If it could be shown that caffeine were a truly dangerous substance, then clearly the FDA would have good cause to try to regulate it in some way. However, I'm not aware of any evidence that suggests that caffeine is very dangerous. Some studies seem to suggest that coffee consumption, for instance, can actually benefit one's health; other studies suggest just the opposite. In contrast, I don't know of anyone who tries to claim a health benefit from cocaine consumption or use of heroin.
The Food and Drug administration should return to its original purpose of insuring labeling standards for food and drugs, so people can make informed decisions. However, once the slippery slope of regulation was crossed with drugs back in the 1920's it was inevitable that, unchecked, by now the agency would seek regulatory power over food, and the "drugs" they contain. Coffee contains caffeine (in fact, the word derives from it) but it certainly does not need to be regulated.
The FDA I guess would be justified in regulating the sale and use of combinations of caffeine with other substances that can be injurious to people. For example, caffeine used with other compounds can increase the rate of absorption of the compound and make people consuming it not realize that they are consuming too much of the harmful substance as the caffeine masks its effects.
I have not read any literature that establishes such effects caused by just drinking coffee.
If they did, all the FDA could do would be to provide advisory information on such products.

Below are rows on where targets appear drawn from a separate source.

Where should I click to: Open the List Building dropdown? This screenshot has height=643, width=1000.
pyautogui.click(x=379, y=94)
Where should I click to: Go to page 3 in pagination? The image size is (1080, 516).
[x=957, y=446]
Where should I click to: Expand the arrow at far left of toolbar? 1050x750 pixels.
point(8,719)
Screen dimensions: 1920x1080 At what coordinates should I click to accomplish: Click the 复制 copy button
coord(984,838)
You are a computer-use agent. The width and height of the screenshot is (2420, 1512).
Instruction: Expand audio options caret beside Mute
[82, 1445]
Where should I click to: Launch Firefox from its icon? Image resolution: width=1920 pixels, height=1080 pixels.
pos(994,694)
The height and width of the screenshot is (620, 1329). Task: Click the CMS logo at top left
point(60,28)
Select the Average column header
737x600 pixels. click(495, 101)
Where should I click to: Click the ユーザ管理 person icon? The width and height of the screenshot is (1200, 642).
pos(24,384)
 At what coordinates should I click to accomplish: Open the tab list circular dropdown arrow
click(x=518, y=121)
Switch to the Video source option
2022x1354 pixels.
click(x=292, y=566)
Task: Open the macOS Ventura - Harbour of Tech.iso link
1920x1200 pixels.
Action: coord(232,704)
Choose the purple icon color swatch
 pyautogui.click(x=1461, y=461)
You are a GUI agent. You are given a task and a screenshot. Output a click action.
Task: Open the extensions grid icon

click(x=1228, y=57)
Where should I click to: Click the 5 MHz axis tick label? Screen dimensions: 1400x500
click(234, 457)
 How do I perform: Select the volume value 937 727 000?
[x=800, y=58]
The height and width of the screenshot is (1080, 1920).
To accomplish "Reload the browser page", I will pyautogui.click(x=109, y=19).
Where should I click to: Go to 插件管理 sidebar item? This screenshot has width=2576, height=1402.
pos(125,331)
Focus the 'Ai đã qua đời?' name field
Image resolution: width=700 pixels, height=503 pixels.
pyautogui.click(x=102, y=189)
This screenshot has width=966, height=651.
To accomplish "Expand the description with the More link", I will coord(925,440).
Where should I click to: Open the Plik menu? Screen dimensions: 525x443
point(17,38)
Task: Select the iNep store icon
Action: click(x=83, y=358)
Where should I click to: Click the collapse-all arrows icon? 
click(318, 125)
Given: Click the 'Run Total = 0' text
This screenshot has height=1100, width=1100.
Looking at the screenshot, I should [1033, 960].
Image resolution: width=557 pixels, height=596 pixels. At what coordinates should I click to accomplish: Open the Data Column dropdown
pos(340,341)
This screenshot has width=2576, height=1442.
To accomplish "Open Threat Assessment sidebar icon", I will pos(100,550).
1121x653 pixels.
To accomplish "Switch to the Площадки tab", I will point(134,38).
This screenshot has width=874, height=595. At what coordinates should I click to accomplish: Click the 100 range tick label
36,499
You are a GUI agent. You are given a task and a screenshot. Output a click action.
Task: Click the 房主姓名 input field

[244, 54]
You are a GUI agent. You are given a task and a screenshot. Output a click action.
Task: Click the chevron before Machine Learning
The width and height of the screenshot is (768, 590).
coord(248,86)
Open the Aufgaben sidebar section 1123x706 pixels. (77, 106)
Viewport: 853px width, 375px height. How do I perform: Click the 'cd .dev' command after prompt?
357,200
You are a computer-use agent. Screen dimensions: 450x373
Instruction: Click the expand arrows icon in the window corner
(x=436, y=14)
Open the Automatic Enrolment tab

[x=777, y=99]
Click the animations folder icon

However, to be honest, I think the FDA have far bigger fish to fry. Let us remember that the biggest health issue in the USA at the moment is obesity. Therefore, personally, I think the FDA should turn its attention to the fat content of food and try to promote healthy eating rather than focus on caffeine.
While I agree with the sentiments of the previous posts, I think there is an area of concern in regards to caffeine in the number of highly caffeinated drinks on the market that are geared especially to young people. Caffeine in high doses does have an affect on the body which could be potentially harmful in the long run.